| SOURCE PASSAGE |

“I’ve got no oxygen”, cries emergency department nurse Lisa Blackwell.
She calls for more supplies just as three ambulances are about to arrive at Chesterfield Hospital in Derbyshire.
The new state-of-the-art A&E unit was opened less than two years ago but is already at breaking point.
During several days of filming, News saw 22 cubicles in the major bays full, with beds overflowing into the corridors.
“There’s no dignity in this,” says senior matron Stacie Russon.
An elderly lady has fallen on the slippery ice outside and has a large cut to her forehead. The blood is dripping down her cheeks. Her son gently tries to dab it away with a tissue as a nurse comes by with a blood pressure stand.
Her trolley is in a line of five banked up outside cubicles, while the patient on a bed in front vomits into a sick bowl.
Nationally, flu numbers are finally falling. The hope is that patient numbers would fall too – but the cold snap is posing problems.
“The cold and ice isn’t a good combination for elderly people,” says Dr Dan Crook, clinical co-lead in the emergency department.
One lady, Ann, had her leg crushed by her car after it slid on the ice and trapped her against the garage door.
“Some local school children heard me screaming and eventually gathered enough of them to push my car over and rescue me. They were amazing,” says Ann.
Patients are also presenting with hypothermia.
Michael Alton, 83, is in the resuscitation bay. When he arrived his temperature had fallen to 30.6C (87F).
He was found by his neighbour, who decided that waiting for an ambulance would take too long and drove him in.
As bloods are taken, heating blankets work fast to try and bring his temperature back up to the normal range of around 37C (99F). He’s confused and weak.

| DATASET ENTRIES |
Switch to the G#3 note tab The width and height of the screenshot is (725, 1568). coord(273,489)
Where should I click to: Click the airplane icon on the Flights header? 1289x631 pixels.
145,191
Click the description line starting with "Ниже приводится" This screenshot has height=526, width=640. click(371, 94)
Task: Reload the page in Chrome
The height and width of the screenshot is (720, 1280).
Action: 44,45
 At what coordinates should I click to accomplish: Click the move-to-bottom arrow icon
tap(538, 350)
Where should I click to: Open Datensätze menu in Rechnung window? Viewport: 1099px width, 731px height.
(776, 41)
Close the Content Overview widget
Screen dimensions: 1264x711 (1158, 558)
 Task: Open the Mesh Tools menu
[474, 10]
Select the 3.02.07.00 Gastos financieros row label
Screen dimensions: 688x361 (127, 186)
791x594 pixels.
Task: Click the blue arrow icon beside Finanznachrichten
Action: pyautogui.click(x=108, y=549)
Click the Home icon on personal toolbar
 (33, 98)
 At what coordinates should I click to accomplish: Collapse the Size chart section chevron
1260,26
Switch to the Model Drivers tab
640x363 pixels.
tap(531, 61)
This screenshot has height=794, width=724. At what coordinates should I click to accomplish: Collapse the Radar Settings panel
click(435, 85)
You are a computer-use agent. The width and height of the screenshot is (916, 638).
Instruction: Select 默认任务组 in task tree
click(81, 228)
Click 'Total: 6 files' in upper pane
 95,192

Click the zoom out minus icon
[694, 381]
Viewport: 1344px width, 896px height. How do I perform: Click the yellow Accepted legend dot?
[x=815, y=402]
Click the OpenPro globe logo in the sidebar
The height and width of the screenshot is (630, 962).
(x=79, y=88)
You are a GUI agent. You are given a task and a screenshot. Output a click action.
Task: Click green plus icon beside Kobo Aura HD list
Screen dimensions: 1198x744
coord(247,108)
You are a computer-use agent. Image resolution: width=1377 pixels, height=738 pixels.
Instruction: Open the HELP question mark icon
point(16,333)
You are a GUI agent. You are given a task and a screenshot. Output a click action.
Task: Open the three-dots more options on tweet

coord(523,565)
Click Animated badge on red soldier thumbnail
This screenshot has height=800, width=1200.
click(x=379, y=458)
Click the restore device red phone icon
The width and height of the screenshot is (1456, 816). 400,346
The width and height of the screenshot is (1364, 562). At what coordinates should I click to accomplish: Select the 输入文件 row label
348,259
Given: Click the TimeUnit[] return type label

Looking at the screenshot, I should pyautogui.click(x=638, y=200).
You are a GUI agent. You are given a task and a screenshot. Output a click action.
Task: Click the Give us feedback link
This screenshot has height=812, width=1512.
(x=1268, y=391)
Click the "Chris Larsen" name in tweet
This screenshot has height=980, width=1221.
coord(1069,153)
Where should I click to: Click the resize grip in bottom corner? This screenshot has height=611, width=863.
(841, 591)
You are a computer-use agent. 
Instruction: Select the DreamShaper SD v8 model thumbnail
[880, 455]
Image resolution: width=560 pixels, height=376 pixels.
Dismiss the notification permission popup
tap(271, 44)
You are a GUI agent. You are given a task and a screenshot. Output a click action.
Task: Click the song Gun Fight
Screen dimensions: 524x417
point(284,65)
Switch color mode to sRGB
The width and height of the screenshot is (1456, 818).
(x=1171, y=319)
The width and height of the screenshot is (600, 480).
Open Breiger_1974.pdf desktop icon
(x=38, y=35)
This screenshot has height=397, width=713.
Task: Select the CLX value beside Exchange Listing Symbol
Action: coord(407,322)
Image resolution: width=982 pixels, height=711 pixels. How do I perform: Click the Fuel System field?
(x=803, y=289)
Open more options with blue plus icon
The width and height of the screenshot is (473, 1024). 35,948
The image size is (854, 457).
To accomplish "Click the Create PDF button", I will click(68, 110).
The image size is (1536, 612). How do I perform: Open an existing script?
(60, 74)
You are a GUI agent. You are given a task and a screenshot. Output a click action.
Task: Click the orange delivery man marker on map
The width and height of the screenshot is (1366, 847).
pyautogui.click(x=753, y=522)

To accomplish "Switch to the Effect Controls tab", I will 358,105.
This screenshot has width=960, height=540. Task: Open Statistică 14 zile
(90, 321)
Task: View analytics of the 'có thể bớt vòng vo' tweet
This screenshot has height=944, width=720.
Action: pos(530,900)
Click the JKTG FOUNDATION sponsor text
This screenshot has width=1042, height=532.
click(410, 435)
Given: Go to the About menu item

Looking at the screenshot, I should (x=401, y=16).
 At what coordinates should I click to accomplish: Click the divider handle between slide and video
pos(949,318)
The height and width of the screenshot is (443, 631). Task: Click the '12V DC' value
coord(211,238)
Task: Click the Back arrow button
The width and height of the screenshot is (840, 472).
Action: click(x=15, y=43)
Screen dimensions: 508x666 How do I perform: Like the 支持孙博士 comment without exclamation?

| EXERCISE INSTRUCTIONS |
1. In the report on the Chesterfield Hospital emergency department, what was Michael Alton's temperature when he arrived?
2. Repeat the report on the Chesterfield Hospital emergency department word for word, everything from "An elderly lady" down to "is posing problems.".
The material is not required here.

| PER-TASK ANSWERS |
1. 30.6C (87F)

2.
An elderly lady has fallen on the slippery ice outside and has a large cut to her forehead. The blood is dripping down her cheeks. Her son gently tries to dab it away with a tissue as a nurse comes by with a blood pressure stand.
Her trolley is in a line of five banked up outside cubicles, while the patient on a bed in front vomits into a sick bowl.
Nationally, flu numbers are finally falling. The hope is that patient numbers would fall too – but the cold snap is posing problems.